Wright and his crews are practitioners of a peculiar science: artificially reworking a body of water's course, texture and geophysics to resemble what it would be if man had just let nature well enough alone in years past.
They do that by finding healthy streams that closely resemble the damaged ones. Then, a design engineer records the natural features that have kept the healthy streams vibrant and figures out how to recreate those features at the damaged creeks.
Shamrock and other contractors follow the resulting diagrams to superimpose all of those protective features on the damaged stretches of water.
At Brown Bark Park in western Greensboro, Shamrock has been stockpiling large quantities of rock to be used in returning its stream to a more natural configuration. The company will rework that creek in ways similar to its efforts at Benbow Park, Wright said.
At Benbow, the contractor has built numerous structures such as "cross vanes" and "J-hooks," large features made of stone from other construction sites. The new features quickly blend into the stream's natural backdrop, performing such functions as slowing or redirecting the current to minimize erosion.

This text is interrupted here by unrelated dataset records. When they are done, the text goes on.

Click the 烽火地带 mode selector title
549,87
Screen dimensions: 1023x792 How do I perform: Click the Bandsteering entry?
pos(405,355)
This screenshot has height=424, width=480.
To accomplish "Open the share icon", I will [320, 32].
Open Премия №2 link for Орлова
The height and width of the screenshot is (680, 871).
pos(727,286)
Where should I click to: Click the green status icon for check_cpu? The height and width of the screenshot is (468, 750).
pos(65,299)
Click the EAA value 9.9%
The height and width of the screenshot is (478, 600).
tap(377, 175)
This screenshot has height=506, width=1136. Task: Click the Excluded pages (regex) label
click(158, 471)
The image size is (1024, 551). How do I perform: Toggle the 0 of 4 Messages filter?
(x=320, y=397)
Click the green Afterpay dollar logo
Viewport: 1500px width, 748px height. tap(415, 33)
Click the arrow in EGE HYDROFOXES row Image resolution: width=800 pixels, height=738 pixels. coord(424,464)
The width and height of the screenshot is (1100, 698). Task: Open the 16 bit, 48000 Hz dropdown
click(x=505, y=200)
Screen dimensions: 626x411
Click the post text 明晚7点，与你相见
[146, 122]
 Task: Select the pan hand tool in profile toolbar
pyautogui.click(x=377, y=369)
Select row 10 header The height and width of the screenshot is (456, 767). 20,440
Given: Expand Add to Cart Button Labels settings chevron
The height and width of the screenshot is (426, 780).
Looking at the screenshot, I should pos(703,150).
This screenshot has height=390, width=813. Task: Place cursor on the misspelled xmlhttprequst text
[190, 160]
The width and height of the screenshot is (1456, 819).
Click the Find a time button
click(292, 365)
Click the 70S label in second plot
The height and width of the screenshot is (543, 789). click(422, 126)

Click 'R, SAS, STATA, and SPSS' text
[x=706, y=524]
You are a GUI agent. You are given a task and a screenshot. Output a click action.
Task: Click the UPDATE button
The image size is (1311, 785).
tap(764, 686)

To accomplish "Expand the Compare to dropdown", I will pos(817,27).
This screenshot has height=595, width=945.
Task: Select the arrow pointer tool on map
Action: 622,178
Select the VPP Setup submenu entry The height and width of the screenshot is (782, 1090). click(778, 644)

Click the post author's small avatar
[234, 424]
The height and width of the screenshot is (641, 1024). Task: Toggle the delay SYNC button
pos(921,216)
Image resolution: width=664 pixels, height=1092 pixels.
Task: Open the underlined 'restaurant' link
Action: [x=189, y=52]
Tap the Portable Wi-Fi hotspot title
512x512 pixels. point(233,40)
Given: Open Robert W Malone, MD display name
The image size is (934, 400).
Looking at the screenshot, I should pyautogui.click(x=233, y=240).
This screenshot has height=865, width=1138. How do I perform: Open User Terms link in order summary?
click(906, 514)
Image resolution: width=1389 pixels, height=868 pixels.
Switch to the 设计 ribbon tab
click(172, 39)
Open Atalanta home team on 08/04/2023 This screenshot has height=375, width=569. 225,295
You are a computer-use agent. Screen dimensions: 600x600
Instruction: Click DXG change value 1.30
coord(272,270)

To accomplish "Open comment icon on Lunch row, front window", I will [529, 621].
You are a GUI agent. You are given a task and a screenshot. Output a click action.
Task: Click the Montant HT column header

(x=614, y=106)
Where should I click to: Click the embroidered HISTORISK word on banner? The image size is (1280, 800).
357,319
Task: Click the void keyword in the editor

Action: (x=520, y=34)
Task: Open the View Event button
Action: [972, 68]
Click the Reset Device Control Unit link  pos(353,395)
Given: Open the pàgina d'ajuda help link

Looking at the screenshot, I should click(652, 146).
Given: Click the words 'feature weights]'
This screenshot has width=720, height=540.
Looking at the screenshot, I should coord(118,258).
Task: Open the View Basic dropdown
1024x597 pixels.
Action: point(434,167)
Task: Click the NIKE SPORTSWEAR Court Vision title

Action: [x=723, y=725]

Shamrock filled in the old, straight channel of the unnamed creek at Benbow Park. Then its crew detoured the stream on a more natural, winding course that ties back into the old channel about a quarter mile from the project's starting point.
The crews have put down temporary plantings to hold the soil. They'll return later to plant permanent landscaping aimed both at holding the soil and affording habitat for wildlife. Eventually, a tree canopy will grow, providing shade that keeps the water cool enough for aquatic life to thrive.
Stokes and other nearby residents say they appreciate the efforts to revive the stream and to make it a friendlier presence in their neighborhood. The investment in a neighborhood with a large number of African American residents is significant, Stokes said, noting that his section of town has not always shared equally in such improvement projects.
But Stokes said that after living in the area 40 years, he's observed a thing or two about the nature of the creek. He's worried that at the end of Benbow Park, the new stream just ties back into the old straight version. That leaves a potential bottleneck that still could cause flooding and erosion nearby, he said.
"They're going to have to continue (reworking the stream) down to the basin where it empties," Stokes said. "If not, it's still going to clog up. But this is an excellent start."